Fotocredit: Foto Freisinger und Thomas Stoxreiter
Auch wenn die Projektkoordination bei der Antragstellung und Projektdurchführung einen hohen Aufwand mit sich bringt, überwiegen aus Sicht der beiden Projektkoordinatoren Karin Rehatschek und Thomas Stoxreiter von der Montanuniversität Leoben die Vorteile bei der erfolgreichen Durchführung eines EU-Projektes. Sie nennen den direkten und persönlichen Kontakt zur Europäischen Kommission bzw. INEA (Innovation and Networks Executive Agency), die verstärkte Sichtbarkeit und gesteigerte Reputation sowie die zusätzlichen Vernetzungsmöglichkeiten, z.B. durch die Einladungen zu Cluster-Treffen. "Außerdem war die Unterstützung der FFG bei sämtlichen Fragestellungen, die wir als Koordinator hatten, außerordentlich hilfreich", betonen die beiden Projektkoordinatoren.

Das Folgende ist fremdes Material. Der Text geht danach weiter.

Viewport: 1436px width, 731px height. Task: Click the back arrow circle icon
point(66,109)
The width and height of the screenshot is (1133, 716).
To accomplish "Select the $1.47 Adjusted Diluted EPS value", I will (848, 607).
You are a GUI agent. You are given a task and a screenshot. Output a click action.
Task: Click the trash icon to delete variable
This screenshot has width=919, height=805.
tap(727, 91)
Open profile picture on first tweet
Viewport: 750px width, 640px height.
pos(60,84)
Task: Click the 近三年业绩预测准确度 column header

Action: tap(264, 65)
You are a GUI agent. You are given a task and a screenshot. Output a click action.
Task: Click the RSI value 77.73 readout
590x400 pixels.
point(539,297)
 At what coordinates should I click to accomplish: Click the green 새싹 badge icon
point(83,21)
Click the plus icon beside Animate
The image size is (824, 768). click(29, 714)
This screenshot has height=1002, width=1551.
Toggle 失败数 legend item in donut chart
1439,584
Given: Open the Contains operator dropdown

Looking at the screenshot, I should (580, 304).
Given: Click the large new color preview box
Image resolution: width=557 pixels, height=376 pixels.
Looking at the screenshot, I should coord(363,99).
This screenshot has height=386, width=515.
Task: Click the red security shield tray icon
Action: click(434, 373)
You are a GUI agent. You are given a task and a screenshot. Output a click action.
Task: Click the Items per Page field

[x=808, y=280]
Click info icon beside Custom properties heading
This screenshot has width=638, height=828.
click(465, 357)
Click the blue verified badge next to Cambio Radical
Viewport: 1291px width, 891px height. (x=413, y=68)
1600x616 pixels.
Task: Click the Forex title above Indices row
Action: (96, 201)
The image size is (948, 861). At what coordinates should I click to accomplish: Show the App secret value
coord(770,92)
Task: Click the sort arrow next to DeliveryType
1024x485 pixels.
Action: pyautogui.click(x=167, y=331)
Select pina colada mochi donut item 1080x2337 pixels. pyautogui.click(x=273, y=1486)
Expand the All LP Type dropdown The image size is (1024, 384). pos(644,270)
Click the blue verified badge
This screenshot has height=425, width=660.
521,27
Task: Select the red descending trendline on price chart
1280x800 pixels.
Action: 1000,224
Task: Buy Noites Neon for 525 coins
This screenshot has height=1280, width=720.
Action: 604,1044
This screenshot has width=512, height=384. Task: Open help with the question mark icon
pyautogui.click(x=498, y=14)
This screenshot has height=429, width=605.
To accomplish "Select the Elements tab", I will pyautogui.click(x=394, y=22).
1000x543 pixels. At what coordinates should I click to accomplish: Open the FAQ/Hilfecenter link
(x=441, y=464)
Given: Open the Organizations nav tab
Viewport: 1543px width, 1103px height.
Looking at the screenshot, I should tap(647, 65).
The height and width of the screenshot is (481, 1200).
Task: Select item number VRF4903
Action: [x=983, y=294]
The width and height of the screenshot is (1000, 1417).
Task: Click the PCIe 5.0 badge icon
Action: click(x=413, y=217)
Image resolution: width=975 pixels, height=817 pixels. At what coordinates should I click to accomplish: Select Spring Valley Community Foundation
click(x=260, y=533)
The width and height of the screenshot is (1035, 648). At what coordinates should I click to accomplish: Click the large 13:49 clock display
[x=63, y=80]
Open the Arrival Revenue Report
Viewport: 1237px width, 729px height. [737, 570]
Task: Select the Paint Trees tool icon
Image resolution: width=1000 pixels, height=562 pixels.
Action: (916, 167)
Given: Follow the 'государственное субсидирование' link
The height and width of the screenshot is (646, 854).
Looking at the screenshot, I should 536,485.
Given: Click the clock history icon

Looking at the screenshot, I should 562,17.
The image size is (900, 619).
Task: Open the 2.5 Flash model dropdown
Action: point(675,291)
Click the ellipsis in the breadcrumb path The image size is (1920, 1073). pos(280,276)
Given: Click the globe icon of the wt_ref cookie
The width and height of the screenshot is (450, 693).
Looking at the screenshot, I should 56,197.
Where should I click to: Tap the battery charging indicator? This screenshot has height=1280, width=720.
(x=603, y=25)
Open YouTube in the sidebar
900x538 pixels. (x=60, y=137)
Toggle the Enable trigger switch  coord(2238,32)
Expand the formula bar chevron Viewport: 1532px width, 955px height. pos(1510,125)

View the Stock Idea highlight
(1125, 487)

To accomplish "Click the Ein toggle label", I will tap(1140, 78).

"Horizon 2020": Rund 75 Milliarden Euro für Forschung und Innovation
Das EU-Forschungsrahmenprogramm "Horizon 2020" ist das weltweit größte, transnationale Programm für Forschung und Innovation. Rund 75 Milliarden Euro stehen im Zeitraum 2014 bis 2020 zur Verfügung. Die Österreichische Forschungsförderungsgesellschaft FFG stellt als Nationale Kontaktstelle (National Contact Point, NCP) ein umfassendes Beratungs- und Informationsangebot zur Verfügung. Diese Maßnahmen werden von mehreren Ministerien und der Wirtschaftskammer Österreich finanziert.